# Yönerge
Aşağıdaki Türkiye-Avrupa Birliği ilişkilerine dair basın bültenini baştan sona, hiçbir değişiklik yapmadan yeniden yazınız.

Son Güncelleme: 13 Aralık 2007
Bülten No : 166 12 Aralık 2007
DIŞ BASINDA
TÜRKİYE-AVRUPA BİRLİĞİ İLİŞKİLERİ
ABD BASINI:
Amerika'nın Sesi Radyosu: "Fransa, Genişlemeyle İlgili Kararlarda Türkiye Karşıtı Görüşünü Kabul Ettirdi": "Sarkozy'nin Cumhurbaşkanı seçilmesinden bu yana Türkiye'nin Avrupa Birliği üyelik sürecinde sorun yaratmayı öncelikli politikaları arasına yerleştiren Fransa yine engel çıkardı. Paris, 14 Aralık'ta Avrupa Birliği devlet ve hükümet başkanlarını bir araya getirecek olan zirvenin sonuç bildirisinde, Türkiye'ye yönelik olarak üyelik ve katılım ifadelerinin kullanılmasını engelledi. Brüksel'de bir araya gelen Avrupa Birliği dışişleri bakanları, Fransa'nın geri adım atmaması üzerine zirvede herhangi bir kriz yaşanmasını engellemek ve Türkiye ile müzakere başlıklarının açılmasının devamını sağlamak için 14 Aralık'ta yayımlanacak zirve sonuç bildirisini Paris'in itirazları çerçevesinde şekillendirdi. Fransa açısından kozmetik bir zafer olmanın ötesine geçmeyen bildiride, Türkiye ile ilgili olarak katılım ifadesi kullanılmasa da yapılan vurgular üyelik perspektifini ve sürecin devamını teyit eder bir niteliğe sahip. Bildirinin genişleme stratejisiyle ilgili bölümünde, Aralık 2006 zirve kararlarına net atıfta bulunuluyor. Bu aslında Avrupa Birliğinin mevcut müzakerelere yönelik taahhütlerini teyit etmesi anlamı taşıyor. Avrupa Birliği, Türkiye başlığı altında ise geleceğe yönelik mesajlar vermektense, ilerleme raporunda yer alan tespitleri yineleme yolunu seçti. Dışişleri bakanlarının ele aldığı bir başka konuyu da Sarkozy'nin Türkiye'nin üyeliğini ve Avrupa'nın sınırlarını tartışmaya açmak üzere ortaya attığı Akil Adamlar Komitesi oluşturdu. Komitenin adı Düşünce Grubu halini alırken görev tanımı da Fransa'nın beklentilerinin altında kalan bir şekilde yapıldı. " (Güven Özalp, 11/12)

# Sağlanan Bilgiler
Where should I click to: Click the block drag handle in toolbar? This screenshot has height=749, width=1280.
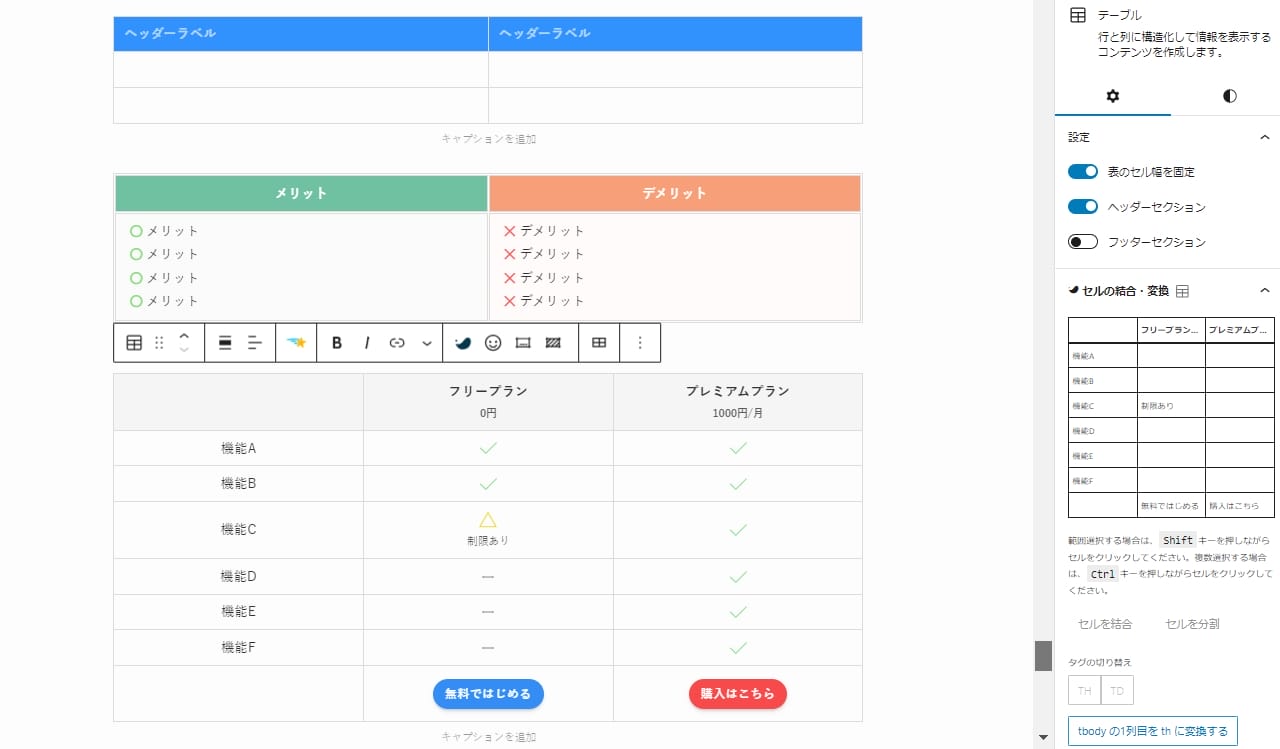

# Yazılı Yanıt
Son Güncelleme: 13 Aralık 2007
Bülten No : 166 12 Aralık 2007
DIŞ BASINDA
TÜRKİYE-AVRUPA BİRLİĞİ İLİŞKİLERİ
ABD BASINI:
Amerika'nın Sesi Radyosu: "Fransa, Genişlemeyle İlgili Kararlarda Türkiye Karşıtı Görüşünü Kabul Ettirdi": "Sarkozy'nin Cumhurbaşkanı seçilmesinden bu yana Türkiye'nin Avrupa Birliği üyelik sürecinde sorun yaratmayı öncelikli politikaları arasına yerleştiren Fransa yine engel çıkardı. Paris, 14 Aralık'ta Avrupa Birliği devlet ve hükümet başkanlarını bir araya getirecek olan zirvenin sonuç bildirisinde, Türkiye'ye yönelik olarak üyelik ve katılım ifadelerinin kullanılmasını engelledi. Brüksel'de bir araya gelen Avrupa Birliği dışişleri bakanları, Fransa'nın geri adım atmaması üzerine zirvede herhangi bir kriz yaşanmasını engellemek ve Türkiye ile müzakere başlıklarının açılmasının devamını sağlamak için 14 Aralık'ta yayımlanacak zirve sonuç bildirisini Paris'in itirazları çerçevesinde şekillendirdi. Fransa açısından kozmetik bir zafer olmanın ötesine geçmeyen bildiride, Türkiye ile ilgili olarak katılım ifadesi kullanılmasa da yapılan vurgular üyelik perspektifini ve sürecin devamını teyit eder bir niteliğe sahip. Bildirinin genişleme stratejisiyle ilgili bölümünde, Aralık 2006 zirve kararlarına net atıfta bulunuluyor. Bu aslında Avrupa Birliğinin mevcut müzakerelere yönelik taahhütlerini teyit etmesi anlamı taşıyor. Avrupa Birliği, Türkiye başlığı altında ise geleceğe yönelik mesajlar vermektense, ilerleme raporunda yer alan tespitleri yineleme yolunu seçti. Dışişleri bakanlarının ele aldığı bir başka konuyu da Sarkozy'nin Türkiye'nin üyeliğini ve Avrupa'nın sınırlarını tartışmaya açmak üzere ortaya attığı Akil Adamlar Komitesi oluşturdu. Komitenin adı Düşünce Grubu halini alırken görev tanımı da Fransa'nın beklentilerinin altında kalan bir şekilde yapıldı. " (Güven Özalp, 11/12)